Roone glaubte, dass man keine Kosten und Mühen scheuen sollte, um Perfektion zu erreichen, und er wollte nicht, dass ihm irgendjemand sagte, er müsse sein Vorgehen ändern, um irgendwelche willkürlichen Budgetziele zu erfüllen. Ihm war die kaufmännische Seite zwar völlig egal, aber wenn man ihn drängte, konnte er stets die Umsätze aufzählen, die wir im Verlauf der Jahre erzielt hatten.
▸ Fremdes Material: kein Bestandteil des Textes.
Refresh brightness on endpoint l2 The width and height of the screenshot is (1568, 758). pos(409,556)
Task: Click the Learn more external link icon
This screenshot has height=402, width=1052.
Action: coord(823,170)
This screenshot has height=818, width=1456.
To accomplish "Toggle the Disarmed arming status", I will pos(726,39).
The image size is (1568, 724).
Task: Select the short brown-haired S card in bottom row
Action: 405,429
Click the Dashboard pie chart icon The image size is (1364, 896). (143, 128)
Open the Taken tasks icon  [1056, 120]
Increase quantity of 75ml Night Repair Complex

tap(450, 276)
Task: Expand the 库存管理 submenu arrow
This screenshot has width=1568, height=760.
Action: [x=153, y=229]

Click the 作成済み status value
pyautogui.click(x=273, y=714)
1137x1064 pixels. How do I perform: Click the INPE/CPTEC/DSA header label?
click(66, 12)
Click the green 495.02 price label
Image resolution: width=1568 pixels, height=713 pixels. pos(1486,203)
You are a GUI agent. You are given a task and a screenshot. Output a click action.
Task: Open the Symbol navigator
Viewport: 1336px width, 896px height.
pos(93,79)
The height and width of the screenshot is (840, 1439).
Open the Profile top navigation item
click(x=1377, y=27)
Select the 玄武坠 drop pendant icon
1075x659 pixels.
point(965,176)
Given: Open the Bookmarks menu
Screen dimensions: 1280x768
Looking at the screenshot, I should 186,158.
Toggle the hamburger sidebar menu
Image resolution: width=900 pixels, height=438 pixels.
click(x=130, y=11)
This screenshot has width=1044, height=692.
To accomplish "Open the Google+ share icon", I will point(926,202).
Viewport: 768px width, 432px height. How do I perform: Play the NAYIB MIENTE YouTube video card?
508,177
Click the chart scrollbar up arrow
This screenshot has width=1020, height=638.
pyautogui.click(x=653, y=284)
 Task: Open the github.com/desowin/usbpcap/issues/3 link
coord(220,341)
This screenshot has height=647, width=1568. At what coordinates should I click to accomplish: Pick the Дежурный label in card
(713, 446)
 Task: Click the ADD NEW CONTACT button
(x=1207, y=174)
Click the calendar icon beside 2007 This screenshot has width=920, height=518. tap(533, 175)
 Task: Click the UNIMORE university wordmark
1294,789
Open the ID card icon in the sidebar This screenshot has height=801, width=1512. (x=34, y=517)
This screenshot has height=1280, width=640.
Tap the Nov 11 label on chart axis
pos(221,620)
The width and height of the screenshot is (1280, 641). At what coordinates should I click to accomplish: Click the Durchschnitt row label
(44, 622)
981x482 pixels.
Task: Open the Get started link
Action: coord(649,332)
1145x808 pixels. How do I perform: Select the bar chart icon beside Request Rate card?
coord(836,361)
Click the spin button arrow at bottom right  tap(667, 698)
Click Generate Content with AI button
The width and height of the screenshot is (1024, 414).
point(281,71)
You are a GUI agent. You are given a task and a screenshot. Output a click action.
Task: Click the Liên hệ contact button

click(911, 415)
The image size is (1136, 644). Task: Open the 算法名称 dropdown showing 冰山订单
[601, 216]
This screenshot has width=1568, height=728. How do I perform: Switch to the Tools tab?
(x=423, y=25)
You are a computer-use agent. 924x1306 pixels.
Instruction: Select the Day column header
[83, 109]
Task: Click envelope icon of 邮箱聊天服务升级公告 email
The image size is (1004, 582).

Sein Argument lautete, die großzügige Ausgabenpolitik ermögliche uns nicht nur, tolle Fernsehsendungen zu produzieren, sondern auch eine Aura von Glanz und Raffinesse zu schaffen, mit der Werbetreibende in Verbindung gebracht werden wollten.
Das war aber nicht der Stil von Tom und Dan. Sie kamen herein und strichen umgehend alle Privilegien und Vergünstigungen, an die wir uns gewöhnt hatten. Keine Limousinen mehr, die vor der Unternehmenszentrale von ABC Schlange standen und auf die Führungskräfte warteten; keine Flüge mehr mit der Concorde und keine First-Class-Tickets; keine grenzenlosen Ausgabenkonten. Sie erkannten, dass sich unser Geschäft auf eine Weise veränderte, die viele Leute von ABC einfach nicht wahrhaben wollten. Die Gewinnmargen wurden knapper, der Wettbewerb heftiger. Diese Veränderungen geschahen sogar innerhalb unseres eigenen Unternehmens: ESPN gewann zunehmend an Boden unter den Füßen und sollte schließlich einen direkten Einfluss auf ABC Sports haben.
Tom und Dan waren alles andere als schlichte Landeier, die es »einfach nicht kapierten«. Sie waren clevere Geschäftsleute, die spürten, woher der neue Wind wehte. (Man muss dazu sagen, dass sie durchaus Geld in die Hand nahmen, wenn sie das Gefühl hatten, es sei wichtig. Roone profitierte davon mehr als jeder andere, als Tom und Dan ihm grünes Licht gaben, um zur Abrundung unseres kleinen All-Star-Teams von ABC News Diane Sawyer von CBS und David Brinkley von NBC abzuwerben.)
Zuallererst teilten sie Roone nach der Übernahme mit, er könne nicht mehr beide Sparten – Sports und News – leiten. Sie überließen ihm die Wahl und Roone entschied sich für News – unter der Bedingung, dass er der leitende Produzent unserer Berichterstattung der Olympischen Winterspiele von 1988 in Calgary sein würde. Ich nahm an, sie würden seinen Posten bei ABC Sports intern besetzen (und dachte, vielleicht gebe es eine Chance, dass sie sich für mich entschieden), aber stattdessen brachten sie Dennis Swanson herein, der ungefähr ein halbes Dutzend lokale TV-Stationen für ABC gemanagt hatte, bevor er zum Leiter der vielgerühmten ABC-Sparte ernannt wurde. (Dennis war – zu Recht – dafür berühmt, dass er 1983 in Chicago Oprah Winfrey ins Fernsehen geholt hatte.)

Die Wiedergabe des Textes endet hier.